Inggit memilih cerai, pulang ke Bandung dan membiarkan Soekarno masuk Gerbang Kemerdekaan bersama pendamping yang lain. Inggit tak jadi Ibu Negara. Dari kejauhan ibukota, ia simak kisah sang mantan digandeng pemilik hati yang lain, berjalan di karpet merah kemerdekaan.

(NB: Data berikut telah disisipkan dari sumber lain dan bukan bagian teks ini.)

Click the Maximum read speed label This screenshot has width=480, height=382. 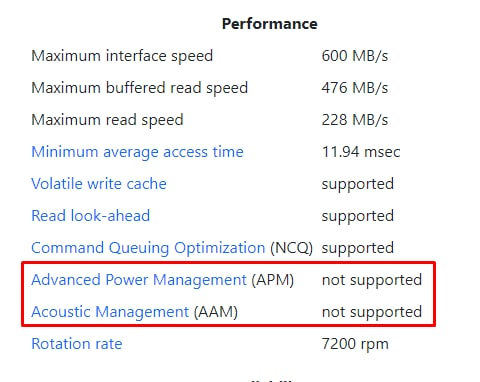click(107, 120)
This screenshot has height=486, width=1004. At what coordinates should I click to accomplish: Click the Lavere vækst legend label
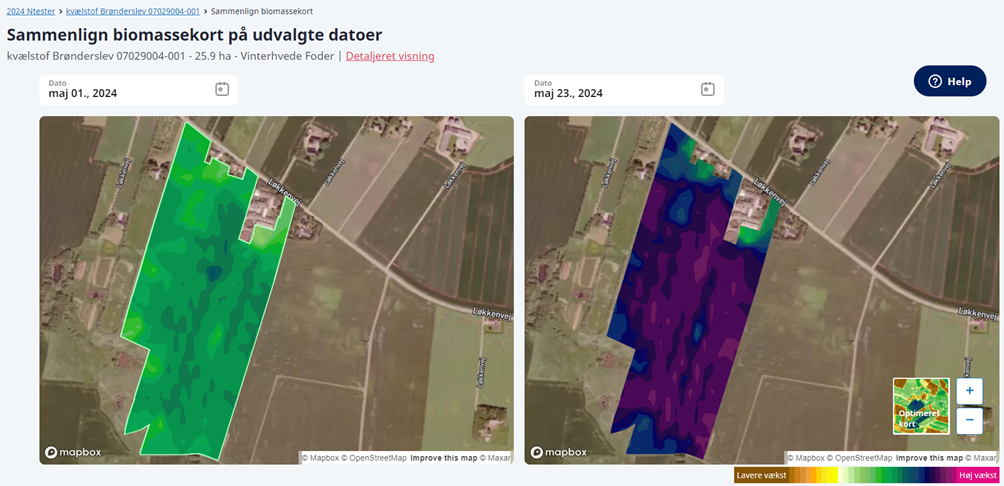point(761,476)
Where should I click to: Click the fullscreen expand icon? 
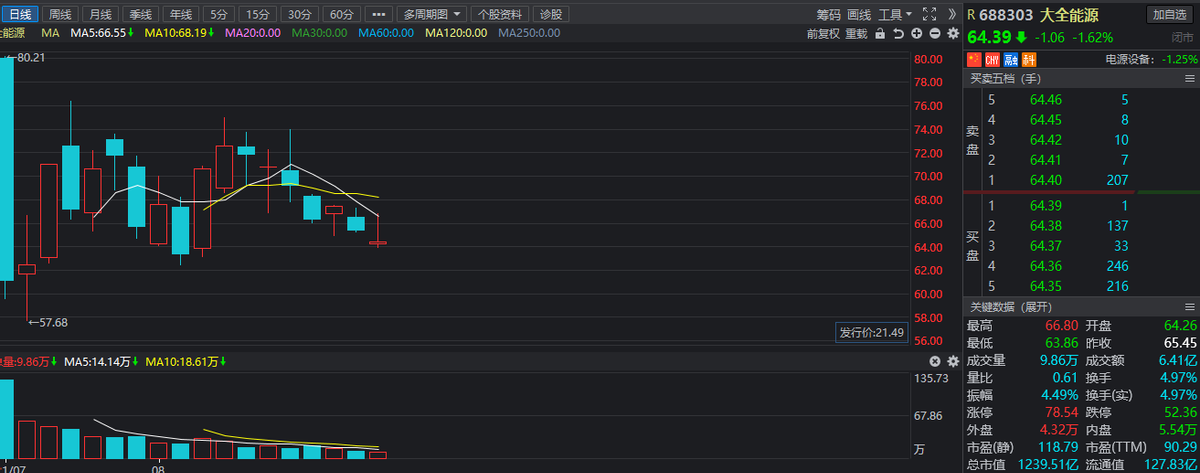929,14
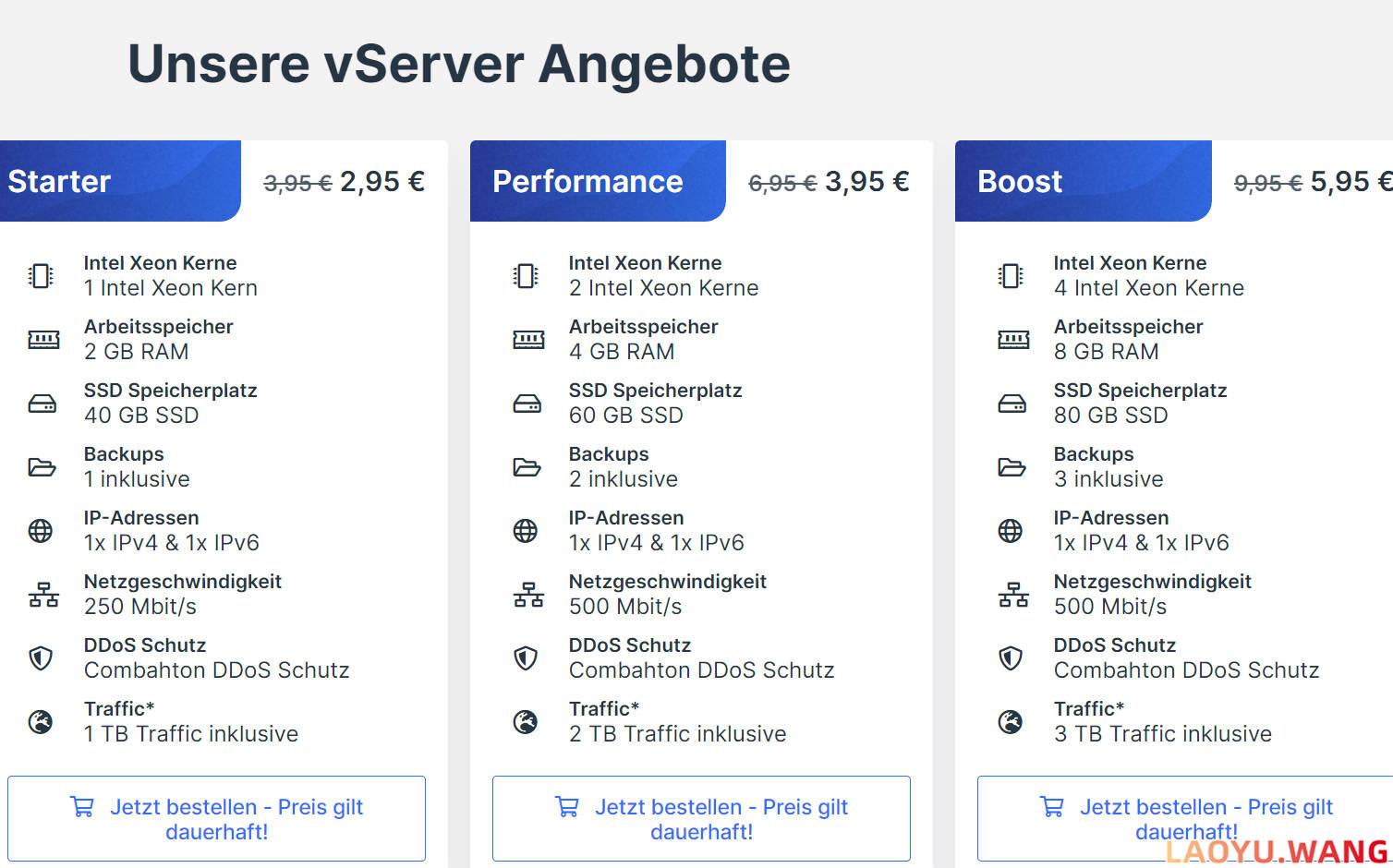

Serupa Inggit, Hasan menyadari cinta Soekarno-nya (baca: pecinta PERSEBATA) sudah tak lagi kuat berakar bersamanya. Gairah cinta Persebata yang membara saat meminangnya 2022 silam, sudah redup. Padahal tempo itu, Hasan dipinang hanya seminggu sebelum Persebata bertarung di tanah sendiri, cinta kilat ajaib berbuah manis juga dekat gerbang kemerdekaan. Seluruh dirinya diberdayakan hingga sepakbola Lembata penuh gairah. Lembata kala itu, ujung pukul ujung jadi keblingsatan si kulit bundar. Lihat saja mereka nekad kerubuti Stadion GOR 99 bahkan rela bergelayut di pepohonan lamtoro di kebun nenek seputar GOR.
Tapi cinta itu mulai redup dan Hasan tak ingin bertahan. Seperti Inggit, Hasan mungkin punya kepuasan batin, kebanggaan personal bisa menghantar ke gerbang. Hasan tahu diri, ia bukan lagi pilihan. Sebelum ASKAB umumkan akhir masa kontraknya, Hasan sudah kirimkan signal ke publik. Saya sampai di sini, jo!
Pada Jumad, 28 Maret 2025, Persebata anak asuhan Hasan Haju, naik kapal pulang ke Lewotanah Lembata. Pulang dengan gemilang. Runner up kompetisi bergengsi ETMC adalah capaian akbar.
Hari masih pagi pada esok Sabtu 29 Maret. Kepada seorang jurnalis yang juga pulang bersama Persebata, saya kirimkan pesan Whatsapp.
“Reu, Pak Hasan Haju tadi malam pulang juga dengan Persebata ka?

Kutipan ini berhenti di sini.